When Joel Staaf Hästö of Clifftop Games released his debut adventure Kathy Rain in 2016, it turned quite a few heads, feeling like a reincarnation of the classic Gabriel Knight supernatural thrillers. So when the indie developer joined forces with Petter Ljungqvist’s Faravid Interactive, who earned acclaim with his own well-received first effort The Samaritan Paradox, to create a collaborative sophomore title, I’m sure I’m not the only one who was eagerly awaiting the result. Well, the wait is nearly over, and after some hands-on time, I can confirm that the upcoming Whispers of a Machine lives up to its lofty expectations.
Though Whispers has no connection to the developers’ previous efforts, those who have played either will immediately feel at home here. The game is another point-and-click murder mystery, only this time set in a dystopian future, drawing apparent inspiration from classic yarns like Fargo mixed with a healthy dose of Blade Runner. Players take on the role of Vera, a big-city police detective who’s been sent out to this sci-fi world’s equivalent of the boonies – the little burg of Nordsund, a city suspended aboveground on a giant metal plate balanced on a tall pillar – in order to investigate a series of mysterious homicides. Like others in this technologically advanced Nordic society, Vera has several cybernetic augmentations that you can take capitalize on in order to investigate crime scenes, interrogate suspects, and crack the case.
To help set Whispers apart from other traditional point-and-click adventures, the developers have taken full advantage of its sci-fi trappings to invigorate the moment-to-moment gameplay with some interesting enhancements. In the course of her investigation, Vera makes good use of her implants, which go beyond mere words on the screen and actually offer some cool mechanics to mess about with.
The most basic tool Vera has at her disposal is an environmental scanning augment, which lets you examine any area on-screen based on specific criteria that you yourself must first select – for example, a certain suspect’s fingerprints or a residual DNA or substance match. Another feature lets Vera measure any suspect’s heart rate during dialog, clueing her (and you) in on when a statement may be hiding further information. There’s also a strength booster that gives Vera some extra muscle power for a few moments when needed, such as allowing her to break into a locker.

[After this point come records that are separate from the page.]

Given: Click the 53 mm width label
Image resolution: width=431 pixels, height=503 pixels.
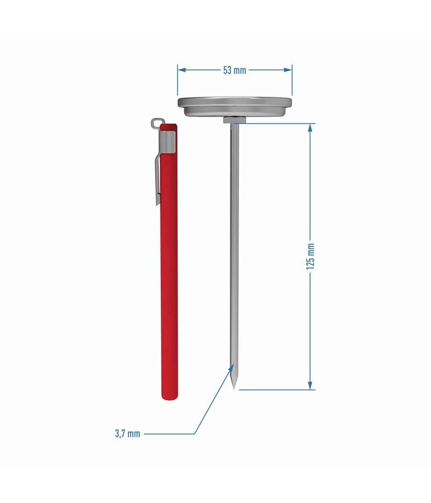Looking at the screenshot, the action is tap(235, 70).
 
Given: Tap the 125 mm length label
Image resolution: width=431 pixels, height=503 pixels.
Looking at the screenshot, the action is tap(310, 256).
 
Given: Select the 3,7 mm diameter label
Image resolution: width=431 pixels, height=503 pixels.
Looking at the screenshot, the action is tap(128, 434).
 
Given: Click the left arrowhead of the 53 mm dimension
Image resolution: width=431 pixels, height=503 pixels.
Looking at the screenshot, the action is tap(181, 69).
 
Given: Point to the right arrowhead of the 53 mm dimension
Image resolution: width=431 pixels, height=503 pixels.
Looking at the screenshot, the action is tap(288, 69).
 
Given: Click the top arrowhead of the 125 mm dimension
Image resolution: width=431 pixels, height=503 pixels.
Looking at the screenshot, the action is tap(310, 128).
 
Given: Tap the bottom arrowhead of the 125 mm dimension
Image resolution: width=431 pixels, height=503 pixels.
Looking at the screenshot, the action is tap(310, 386).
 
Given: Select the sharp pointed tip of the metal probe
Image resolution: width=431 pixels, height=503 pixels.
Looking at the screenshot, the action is tap(234, 389).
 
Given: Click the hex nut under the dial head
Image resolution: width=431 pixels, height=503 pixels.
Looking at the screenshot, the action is tap(235, 120).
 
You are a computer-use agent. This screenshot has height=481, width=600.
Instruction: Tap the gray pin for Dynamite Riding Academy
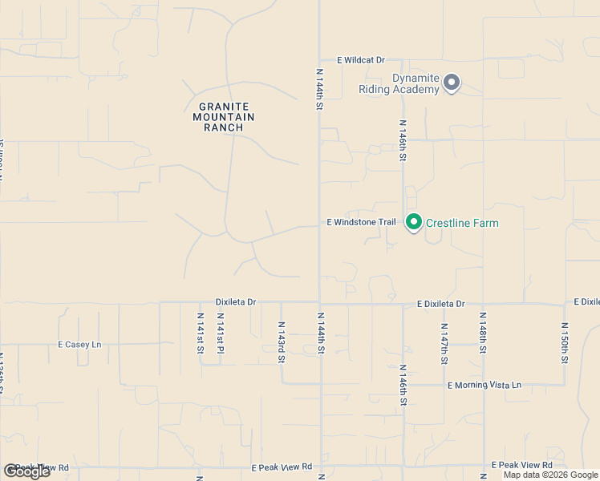click(x=452, y=83)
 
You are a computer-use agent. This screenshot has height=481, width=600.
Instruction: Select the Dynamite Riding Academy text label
click(x=416, y=84)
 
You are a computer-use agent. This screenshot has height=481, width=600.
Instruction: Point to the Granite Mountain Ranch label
click(x=224, y=117)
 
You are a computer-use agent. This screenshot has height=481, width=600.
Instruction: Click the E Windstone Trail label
click(x=362, y=222)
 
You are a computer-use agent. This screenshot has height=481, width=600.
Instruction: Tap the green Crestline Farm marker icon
click(x=414, y=221)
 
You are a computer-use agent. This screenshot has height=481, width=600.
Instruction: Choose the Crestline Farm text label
click(x=462, y=223)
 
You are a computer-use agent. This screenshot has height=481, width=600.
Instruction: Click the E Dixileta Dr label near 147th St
click(x=440, y=304)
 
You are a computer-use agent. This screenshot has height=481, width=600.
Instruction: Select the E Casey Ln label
click(x=79, y=345)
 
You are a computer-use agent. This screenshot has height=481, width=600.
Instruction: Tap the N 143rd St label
click(x=282, y=342)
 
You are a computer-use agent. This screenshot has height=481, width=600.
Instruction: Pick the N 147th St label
click(x=444, y=343)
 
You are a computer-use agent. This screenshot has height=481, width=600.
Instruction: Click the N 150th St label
click(x=565, y=343)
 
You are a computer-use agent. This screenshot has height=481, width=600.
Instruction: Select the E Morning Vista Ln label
click(x=484, y=386)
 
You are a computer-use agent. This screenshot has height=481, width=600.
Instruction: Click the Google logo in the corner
click(x=26, y=471)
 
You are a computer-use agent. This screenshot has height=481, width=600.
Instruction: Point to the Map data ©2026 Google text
click(x=549, y=475)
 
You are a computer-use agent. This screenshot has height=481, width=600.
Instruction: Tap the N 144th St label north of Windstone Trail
click(x=319, y=89)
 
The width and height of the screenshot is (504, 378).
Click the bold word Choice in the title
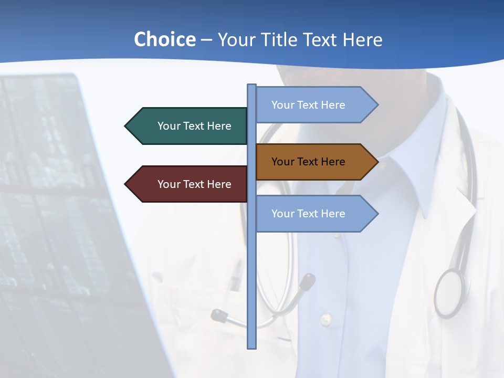[164, 39]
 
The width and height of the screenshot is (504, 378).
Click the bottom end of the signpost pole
[252, 346]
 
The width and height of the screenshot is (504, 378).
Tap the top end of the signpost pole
[252, 86]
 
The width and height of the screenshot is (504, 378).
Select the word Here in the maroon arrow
[219, 184]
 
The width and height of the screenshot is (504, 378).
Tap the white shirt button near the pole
[326, 319]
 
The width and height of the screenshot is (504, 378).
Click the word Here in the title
[362, 39]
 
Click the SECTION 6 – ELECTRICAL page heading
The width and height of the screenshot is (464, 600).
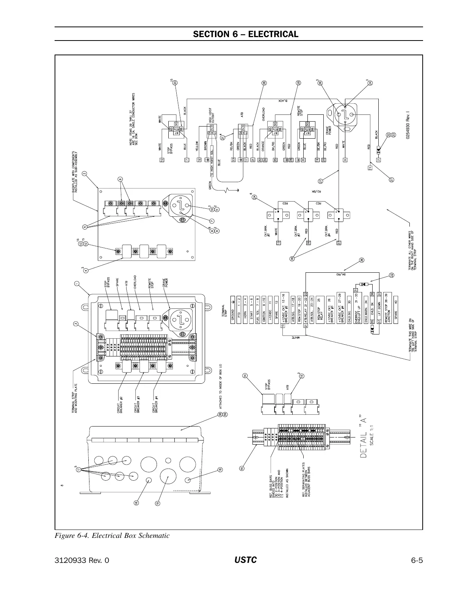(x=246, y=34)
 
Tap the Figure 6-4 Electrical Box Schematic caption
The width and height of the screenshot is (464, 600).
(x=112, y=536)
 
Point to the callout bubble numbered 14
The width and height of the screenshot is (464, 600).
(x=245, y=376)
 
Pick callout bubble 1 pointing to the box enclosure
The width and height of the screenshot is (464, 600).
(x=77, y=283)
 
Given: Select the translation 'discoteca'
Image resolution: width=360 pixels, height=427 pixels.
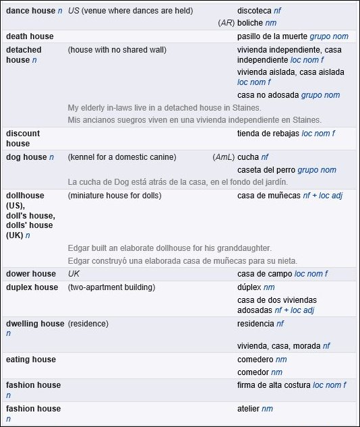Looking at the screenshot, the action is (254, 11).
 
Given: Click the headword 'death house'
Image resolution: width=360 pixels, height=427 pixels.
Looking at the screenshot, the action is (30, 36).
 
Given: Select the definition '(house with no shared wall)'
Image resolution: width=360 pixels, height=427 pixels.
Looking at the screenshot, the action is (117, 50).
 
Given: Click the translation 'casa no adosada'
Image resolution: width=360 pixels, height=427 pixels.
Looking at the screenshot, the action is (268, 95).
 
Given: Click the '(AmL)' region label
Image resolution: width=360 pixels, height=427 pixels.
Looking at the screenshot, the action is (223, 157).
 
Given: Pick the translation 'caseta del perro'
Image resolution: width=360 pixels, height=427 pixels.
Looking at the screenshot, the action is (266, 170).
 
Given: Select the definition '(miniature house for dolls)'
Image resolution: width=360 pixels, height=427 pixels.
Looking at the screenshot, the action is (115, 196).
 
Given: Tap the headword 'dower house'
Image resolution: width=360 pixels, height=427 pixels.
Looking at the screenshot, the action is (31, 274).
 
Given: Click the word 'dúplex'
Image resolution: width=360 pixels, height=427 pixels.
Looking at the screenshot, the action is (249, 287).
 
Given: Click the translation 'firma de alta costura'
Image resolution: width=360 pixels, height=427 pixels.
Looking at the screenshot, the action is (274, 385).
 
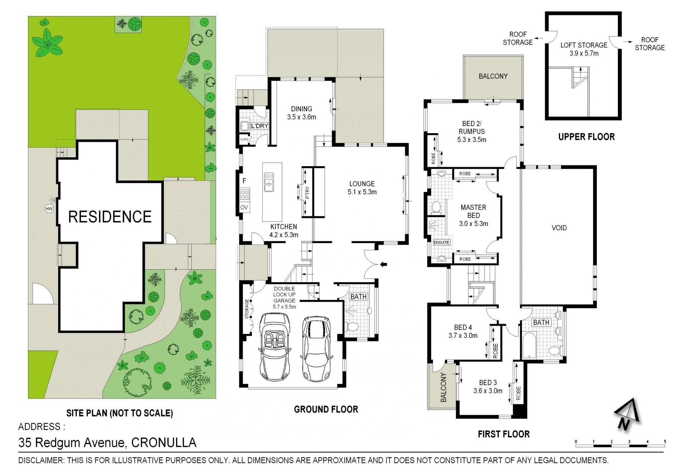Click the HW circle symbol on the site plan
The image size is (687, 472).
coord(49,208)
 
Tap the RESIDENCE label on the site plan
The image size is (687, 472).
coord(110,217)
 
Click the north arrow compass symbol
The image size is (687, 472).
coord(627,414)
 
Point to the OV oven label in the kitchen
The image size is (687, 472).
coord(244,207)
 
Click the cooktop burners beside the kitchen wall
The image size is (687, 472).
coord(245,194)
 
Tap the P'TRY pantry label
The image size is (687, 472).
coord(307,193)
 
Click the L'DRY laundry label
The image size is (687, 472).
coord(259,126)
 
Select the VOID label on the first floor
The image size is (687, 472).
coord(559,228)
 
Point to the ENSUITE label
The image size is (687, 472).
coord(442,242)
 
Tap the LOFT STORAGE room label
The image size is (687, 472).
coord(584,45)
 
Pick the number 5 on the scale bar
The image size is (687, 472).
coord(665,442)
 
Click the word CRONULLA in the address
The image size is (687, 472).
coord(164,443)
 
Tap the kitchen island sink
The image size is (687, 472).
coord(269,182)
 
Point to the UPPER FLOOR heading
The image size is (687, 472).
coord(586,137)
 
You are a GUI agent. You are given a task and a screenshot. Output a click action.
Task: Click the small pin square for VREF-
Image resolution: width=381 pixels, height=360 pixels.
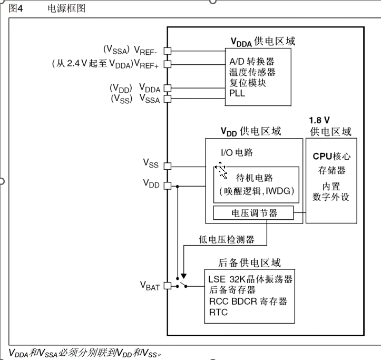click(x=168, y=51)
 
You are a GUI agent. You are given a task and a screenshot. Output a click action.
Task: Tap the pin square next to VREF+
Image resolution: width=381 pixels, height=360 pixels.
click(x=168, y=64)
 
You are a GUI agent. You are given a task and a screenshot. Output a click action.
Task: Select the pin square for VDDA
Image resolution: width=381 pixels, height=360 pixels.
click(x=168, y=88)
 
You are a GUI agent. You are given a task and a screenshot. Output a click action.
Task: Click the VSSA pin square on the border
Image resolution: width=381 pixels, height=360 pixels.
click(x=168, y=98)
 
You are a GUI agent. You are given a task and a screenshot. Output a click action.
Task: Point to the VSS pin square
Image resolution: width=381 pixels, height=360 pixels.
click(x=168, y=166)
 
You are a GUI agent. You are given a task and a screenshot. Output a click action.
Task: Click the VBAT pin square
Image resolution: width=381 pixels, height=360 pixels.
click(x=168, y=286)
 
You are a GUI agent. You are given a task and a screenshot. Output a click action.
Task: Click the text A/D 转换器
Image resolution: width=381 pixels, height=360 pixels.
click(x=252, y=61)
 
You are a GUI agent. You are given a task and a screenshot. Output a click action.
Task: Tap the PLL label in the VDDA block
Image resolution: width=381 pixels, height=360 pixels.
click(x=237, y=93)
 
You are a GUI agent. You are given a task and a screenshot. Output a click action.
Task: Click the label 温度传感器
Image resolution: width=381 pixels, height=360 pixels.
click(x=252, y=72)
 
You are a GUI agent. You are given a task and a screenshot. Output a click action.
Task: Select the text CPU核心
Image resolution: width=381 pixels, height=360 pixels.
click(x=331, y=157)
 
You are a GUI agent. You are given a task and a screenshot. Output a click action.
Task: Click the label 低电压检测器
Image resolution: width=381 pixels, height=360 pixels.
click(x=227, y=239)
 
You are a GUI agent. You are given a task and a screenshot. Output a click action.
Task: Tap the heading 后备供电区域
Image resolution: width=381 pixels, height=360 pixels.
click(x=249, y=262)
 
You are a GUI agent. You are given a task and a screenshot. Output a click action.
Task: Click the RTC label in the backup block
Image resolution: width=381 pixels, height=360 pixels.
click(x=218, y=313)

All of these enhancements must be manually activated – normal environmental observation and unassisted dialog are also possible – and the strength booster is tied to a cooldown to discourage its misuse. In essence, Vera is a full CSI team wrapped into one; perfect for an investigative game like this, actually giving the player tons of agency in uncovering clues beyond merely clicking stuff. There are even three further augment slots that were locked for purposes of the demo. As if that weren’t enough, Whispers also tracks Vera’s choices and dialog responses, setting her down one of three personality tracks – empathetic, assertive, or analytical – which will influence certain parts of the story and the tools available to Vera during her investigation.
Even with all of these tools at your fingertips, successful sleuthing is no cakewalk. Over the course of the two-hour preview version, there were several instances where I had to figure out passwords and key codes to unlock doors or log into protected computer files. The solutions to these aren’t simple inventory puzzles, although there are plenty of those to be found as well. Rather, actual clues to be pondered and interpreted – little mini riddles – must be discovered scrawled on notes and written in letters along the way. The added complexity is a welcome addition to the standard adventure fare already present.
From being dropped right into the first crime scene (after a quick introduction that shows off the dystopian landscape) to eventually managing to hack the door to a slummy flat known to be frequented by the victim in hopes of finding leads to his killer’s identity, Whispers presents a credible low-fi future noir setting. The game sports a similar faux-retro look of its predecessors, except here the character sprites and portraits are noticeably pixelized while the background environments are depicted in a more painterly art style. While by no means unsightly, opinions may be split on whether the two styles mesh well together, and pixel purists may be sad to see their favorite environment art go.
Full voice-over is provided for each character encountered so far, led by Ivy Dupler (Unavowed, Lamplight City, and of course Adventure Gamers’ own Aggie Award narrator) as the game’s protagonist. A full musical background score also accompanies your investigation, featuring understated instrumentals that set an appropriate stage for digging up clues.
Those who have already placed this game on their 2019 adventure wish list based on its pedigree can rest assured that Whispers of a Machine looks to be a solid sophomore effort that stays within both developers’ wheelhouses while stretching its wings with some considerable and fun gameplay innovations. But really, even if you’re not familiar with Kathy Rain or The Samaritan Paradox (yet), anybody with even a passing interest in point-and-click detective mysteries would be well served to keep an eye out for this one. The future of detective stories is nearly upon us, as the game is scheduled to launch on April 17 for Windows, Mac, iOS and Android.